Social media can be a useful tool for managers when hiring, promoting or even assigning new projects.

Your job candidates or high potentials look great on paper, and present well in person, but does their professionalism extend to their online presence? Consider checking out their social media profiles and potential “digital footprint” on other sites as well.

A manager that I met at a woman’s networking event last month told me that she always “Googles” her candidates as part of her hiring process.

She explained, “They may ace my in-person interview, but how else can I truly tell if they are as responsible and mature as they convey in person? Easy, I check them out online!”

She said she specifically scours their Facebook and Twitter pages to see if they have provocative photos or other questionable activities and posts. She also checks to see if they’ve ever spoken badly about their current employers.

I remember reading about a woman that worked for a hospital and was caught assaulting someone on her social media pages. She had tons of homophobic, racist, and xenophobic posts. What happened? She was fired…

Even when social media profiles are deleted it can take a few months for various search engines to remove these profiles from their caches – leaving the information in Internet limbo, and easy to view.

Managers can benefit by taking the extra time to review prospective employees’ online presence (and even current staff members’ posts) – to ensure they get (and keep) reliable, responsible employees — people who represent their company in a professional way all the time.

This is especially critical in client-facing roles like sales or customer service.
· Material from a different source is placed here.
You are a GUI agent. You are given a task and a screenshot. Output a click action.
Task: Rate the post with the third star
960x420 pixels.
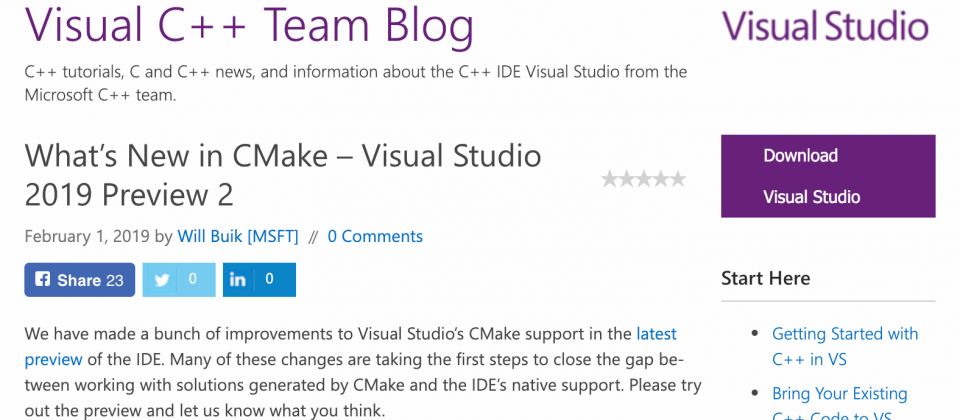point(643,179)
You certainly don’t want clients finding the profile pages of sales or call center reps who just complained about the last “annoying client” they dealt with!

During employee reviews, if it’s listed as part of your employee code of conduct (and if it isn’t consider adding it as we enter a new year!), this type of information can also be mentioned as a reason not to promote or give an employee a raise.

My three suggestions:

  1. Do a quick Google search of your candidate’s or employee’s name, including abbreviations (Jon for Jonathan, etc.), middle initials, and alternate spellings they may have used.
  2. Visit LinkedIn and view his or her profile. See who is in their network, too. LinkedIn is the most business-oriented social media tool – and is like another digital resume.
  3. Check Facebook, Twitter, and Instagram and review the last 6 months’ worth of posts (in case they recently “cleaned up” their profiles during active job hunt). Look for patterns of poor behavior or inappropriate pictures, and print any examples for their file (in case the profile is deleted and/or the search engine updates its caches).

Following these steps will help you make the best hiring/promotion decisions, and protect your company from an employee that could potentially damage the company’s reputation.